## LO QUE SE PIDE:
Filtra los registros de abajo y copia cada línea que contenga la palabra "pixels". Distingue entre mayúsculas y minúsculas.

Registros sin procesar
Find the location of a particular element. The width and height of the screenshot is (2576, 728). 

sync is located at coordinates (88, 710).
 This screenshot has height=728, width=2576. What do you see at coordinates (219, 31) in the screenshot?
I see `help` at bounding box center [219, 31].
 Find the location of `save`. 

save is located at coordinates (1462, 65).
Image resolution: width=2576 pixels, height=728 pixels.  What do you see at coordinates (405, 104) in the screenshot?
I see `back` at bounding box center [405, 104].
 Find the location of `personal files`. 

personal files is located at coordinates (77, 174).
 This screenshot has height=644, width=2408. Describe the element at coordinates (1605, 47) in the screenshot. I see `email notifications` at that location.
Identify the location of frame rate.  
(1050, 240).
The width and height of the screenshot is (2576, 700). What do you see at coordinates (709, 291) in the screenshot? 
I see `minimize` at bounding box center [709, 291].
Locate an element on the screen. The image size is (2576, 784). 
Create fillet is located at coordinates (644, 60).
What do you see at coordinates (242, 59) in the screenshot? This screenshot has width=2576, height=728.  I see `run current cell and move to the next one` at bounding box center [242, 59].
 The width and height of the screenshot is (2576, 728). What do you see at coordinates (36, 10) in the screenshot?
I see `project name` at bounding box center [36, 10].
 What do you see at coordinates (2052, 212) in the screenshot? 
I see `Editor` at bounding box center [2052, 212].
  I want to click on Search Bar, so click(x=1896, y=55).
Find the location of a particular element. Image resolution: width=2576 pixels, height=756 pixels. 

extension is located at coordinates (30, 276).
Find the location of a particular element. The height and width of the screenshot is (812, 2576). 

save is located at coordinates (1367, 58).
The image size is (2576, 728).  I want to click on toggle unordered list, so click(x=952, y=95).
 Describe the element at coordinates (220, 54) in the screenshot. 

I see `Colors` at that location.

## RESULTADO DEL EJERCICIO:
Image resolution: width=2576 pixels, height=728 pixels.  What do you see at coordinates (405, 104) in the screenshot?
Find the location of a particular element. Image resolution: width=2576 pixels, height=756 pixels. 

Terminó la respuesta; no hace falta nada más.